"'She's your mother; you'll want to reconnect someday.' The words are so universal I can't even point to a specific person who said them; it is all the world that tells me. Typically, I'm told I'll change my mind in one of two scenarios: if I have children, or when she is dying."Thanks for sharing, Levi. The above is black and white thinking. I think we get the social construct and peer pressure. But as many in that comments section understand (and probably all members on this site), no one "gets" it unless they have been on the receiving end of abuse, those with similar experiences.

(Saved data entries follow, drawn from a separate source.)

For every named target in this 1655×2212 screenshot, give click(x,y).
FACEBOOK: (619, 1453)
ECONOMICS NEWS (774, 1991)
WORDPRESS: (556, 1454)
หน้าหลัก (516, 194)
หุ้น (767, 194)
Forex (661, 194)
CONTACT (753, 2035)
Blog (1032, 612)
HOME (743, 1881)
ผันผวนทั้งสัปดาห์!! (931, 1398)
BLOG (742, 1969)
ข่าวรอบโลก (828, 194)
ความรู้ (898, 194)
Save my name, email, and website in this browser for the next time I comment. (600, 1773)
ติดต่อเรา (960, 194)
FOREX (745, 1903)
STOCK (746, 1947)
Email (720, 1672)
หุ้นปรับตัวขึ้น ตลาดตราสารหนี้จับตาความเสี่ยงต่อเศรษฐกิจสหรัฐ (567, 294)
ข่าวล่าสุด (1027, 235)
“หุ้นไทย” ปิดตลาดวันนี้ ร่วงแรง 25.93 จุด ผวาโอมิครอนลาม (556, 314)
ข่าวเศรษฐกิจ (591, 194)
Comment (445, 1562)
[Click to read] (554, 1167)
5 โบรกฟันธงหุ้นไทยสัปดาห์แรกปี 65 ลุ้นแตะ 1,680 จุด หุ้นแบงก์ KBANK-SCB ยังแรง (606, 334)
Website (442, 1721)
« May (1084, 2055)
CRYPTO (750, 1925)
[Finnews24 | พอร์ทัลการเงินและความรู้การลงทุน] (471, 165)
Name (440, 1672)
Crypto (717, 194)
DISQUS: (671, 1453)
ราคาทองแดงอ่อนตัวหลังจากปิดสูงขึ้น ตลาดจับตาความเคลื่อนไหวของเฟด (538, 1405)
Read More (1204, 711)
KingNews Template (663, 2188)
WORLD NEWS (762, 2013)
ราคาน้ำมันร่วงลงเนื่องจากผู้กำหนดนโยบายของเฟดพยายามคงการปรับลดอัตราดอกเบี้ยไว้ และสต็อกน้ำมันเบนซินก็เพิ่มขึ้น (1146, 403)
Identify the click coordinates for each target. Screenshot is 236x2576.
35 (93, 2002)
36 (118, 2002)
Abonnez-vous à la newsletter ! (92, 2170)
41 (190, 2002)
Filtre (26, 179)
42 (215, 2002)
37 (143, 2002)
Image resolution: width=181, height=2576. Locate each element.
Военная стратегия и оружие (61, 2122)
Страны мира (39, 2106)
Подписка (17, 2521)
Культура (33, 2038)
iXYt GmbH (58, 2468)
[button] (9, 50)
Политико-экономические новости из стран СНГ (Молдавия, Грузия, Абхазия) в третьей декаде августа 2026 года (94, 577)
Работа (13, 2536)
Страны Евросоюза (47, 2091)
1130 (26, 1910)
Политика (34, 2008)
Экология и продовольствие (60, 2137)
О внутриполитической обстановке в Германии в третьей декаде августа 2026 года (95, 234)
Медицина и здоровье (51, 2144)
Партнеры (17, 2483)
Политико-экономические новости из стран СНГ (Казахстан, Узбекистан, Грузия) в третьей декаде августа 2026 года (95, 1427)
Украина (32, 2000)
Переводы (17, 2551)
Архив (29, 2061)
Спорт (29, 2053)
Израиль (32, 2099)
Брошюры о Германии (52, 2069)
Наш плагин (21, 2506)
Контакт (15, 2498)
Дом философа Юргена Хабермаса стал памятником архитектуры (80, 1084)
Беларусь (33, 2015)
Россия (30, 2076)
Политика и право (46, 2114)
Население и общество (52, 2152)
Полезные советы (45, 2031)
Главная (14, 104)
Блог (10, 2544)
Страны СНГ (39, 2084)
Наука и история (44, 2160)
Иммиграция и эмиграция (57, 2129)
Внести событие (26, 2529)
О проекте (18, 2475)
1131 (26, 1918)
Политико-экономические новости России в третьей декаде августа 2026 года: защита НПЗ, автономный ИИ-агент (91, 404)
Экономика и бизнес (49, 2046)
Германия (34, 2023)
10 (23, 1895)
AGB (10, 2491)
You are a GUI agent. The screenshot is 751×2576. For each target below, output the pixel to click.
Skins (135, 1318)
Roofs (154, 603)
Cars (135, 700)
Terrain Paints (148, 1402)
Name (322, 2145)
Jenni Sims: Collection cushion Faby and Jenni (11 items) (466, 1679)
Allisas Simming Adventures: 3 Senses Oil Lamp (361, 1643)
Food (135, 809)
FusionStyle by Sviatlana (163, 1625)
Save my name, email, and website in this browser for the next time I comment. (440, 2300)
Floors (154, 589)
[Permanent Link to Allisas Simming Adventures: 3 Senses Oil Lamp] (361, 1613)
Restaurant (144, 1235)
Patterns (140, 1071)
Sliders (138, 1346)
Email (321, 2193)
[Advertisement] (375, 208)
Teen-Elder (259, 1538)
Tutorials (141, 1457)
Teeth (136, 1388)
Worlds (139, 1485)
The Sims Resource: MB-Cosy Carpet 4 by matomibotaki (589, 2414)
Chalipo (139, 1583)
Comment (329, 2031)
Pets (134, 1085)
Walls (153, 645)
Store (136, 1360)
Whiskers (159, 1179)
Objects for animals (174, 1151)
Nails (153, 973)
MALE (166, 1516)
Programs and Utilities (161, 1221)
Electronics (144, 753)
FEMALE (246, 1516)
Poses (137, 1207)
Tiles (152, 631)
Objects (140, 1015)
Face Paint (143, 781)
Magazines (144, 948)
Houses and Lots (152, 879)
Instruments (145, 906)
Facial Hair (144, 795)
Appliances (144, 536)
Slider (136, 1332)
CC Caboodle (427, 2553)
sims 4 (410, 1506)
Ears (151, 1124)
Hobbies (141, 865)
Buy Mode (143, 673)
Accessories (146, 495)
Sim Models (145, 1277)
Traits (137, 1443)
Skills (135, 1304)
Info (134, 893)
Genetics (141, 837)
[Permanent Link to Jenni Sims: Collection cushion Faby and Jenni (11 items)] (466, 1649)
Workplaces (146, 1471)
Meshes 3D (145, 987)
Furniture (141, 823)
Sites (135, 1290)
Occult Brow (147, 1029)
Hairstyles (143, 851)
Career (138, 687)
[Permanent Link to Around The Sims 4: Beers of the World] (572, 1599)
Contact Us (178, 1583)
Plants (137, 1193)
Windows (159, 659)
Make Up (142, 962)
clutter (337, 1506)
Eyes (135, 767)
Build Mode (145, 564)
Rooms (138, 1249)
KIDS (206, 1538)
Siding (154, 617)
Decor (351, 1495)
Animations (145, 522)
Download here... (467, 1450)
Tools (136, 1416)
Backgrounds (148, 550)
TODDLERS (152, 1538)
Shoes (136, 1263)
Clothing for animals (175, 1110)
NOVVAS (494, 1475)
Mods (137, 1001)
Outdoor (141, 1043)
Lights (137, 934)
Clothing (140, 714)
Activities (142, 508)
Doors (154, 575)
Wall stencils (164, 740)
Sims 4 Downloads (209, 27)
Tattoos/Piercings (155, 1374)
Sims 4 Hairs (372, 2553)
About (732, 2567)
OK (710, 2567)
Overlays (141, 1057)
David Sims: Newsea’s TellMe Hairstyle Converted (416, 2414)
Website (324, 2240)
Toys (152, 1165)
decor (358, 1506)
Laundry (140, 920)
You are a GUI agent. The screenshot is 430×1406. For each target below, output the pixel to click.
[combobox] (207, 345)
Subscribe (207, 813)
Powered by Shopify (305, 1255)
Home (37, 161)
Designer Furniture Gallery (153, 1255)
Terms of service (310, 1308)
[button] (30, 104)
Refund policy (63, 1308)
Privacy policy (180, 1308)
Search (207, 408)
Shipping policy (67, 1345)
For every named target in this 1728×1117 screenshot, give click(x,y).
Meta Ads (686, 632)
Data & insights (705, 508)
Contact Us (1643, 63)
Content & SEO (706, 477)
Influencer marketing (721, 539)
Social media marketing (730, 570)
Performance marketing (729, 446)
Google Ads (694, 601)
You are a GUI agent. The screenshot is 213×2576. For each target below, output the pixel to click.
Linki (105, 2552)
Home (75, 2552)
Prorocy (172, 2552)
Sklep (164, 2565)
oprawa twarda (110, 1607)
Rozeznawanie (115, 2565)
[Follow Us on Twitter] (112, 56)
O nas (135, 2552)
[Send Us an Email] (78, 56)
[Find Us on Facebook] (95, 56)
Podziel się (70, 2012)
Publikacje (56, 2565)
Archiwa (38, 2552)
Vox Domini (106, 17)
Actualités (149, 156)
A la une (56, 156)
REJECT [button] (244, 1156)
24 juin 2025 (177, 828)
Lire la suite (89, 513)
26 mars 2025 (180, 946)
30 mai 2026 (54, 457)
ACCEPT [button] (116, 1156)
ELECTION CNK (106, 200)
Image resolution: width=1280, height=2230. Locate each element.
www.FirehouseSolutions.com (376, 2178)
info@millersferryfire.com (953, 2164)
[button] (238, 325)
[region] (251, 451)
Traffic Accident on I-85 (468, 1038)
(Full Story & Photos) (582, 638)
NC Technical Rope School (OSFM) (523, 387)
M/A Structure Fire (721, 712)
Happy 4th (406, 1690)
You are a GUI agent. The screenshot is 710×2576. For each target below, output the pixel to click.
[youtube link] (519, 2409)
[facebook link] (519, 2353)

I remember that line from the movie The Crow: "Mother is the name of God in the lips and hearts of all children." (the original quote is from William Makepeace Thackery). To an innocent child, that is true, both good and bad: Loving God/Vengeful God/Detached Blind Watchmaker God, etc... .
Society creates a construct, and are we to blindly worship it? I was in church on Mother's Day, and they had a satirical video of two incompetent dads taking care of the kids while the mothers took off to a spa to be pampered. It implied that the dad's were incapable of taking care of the kids until they ordered magical "mommy goggles." I get that there are a lot of bad, absent, detached dads out there, but this triggered me. I all but scoffed at it, and refused to clap at the end, both holding my DDD in my arms and also playing with her next to me.
Most people don't "get" it. So we are left with processing it ourselves, and erecting strong internal barriers to try and not take such comments personally. Who is anyone else to tell me how to feel? Very invalidating.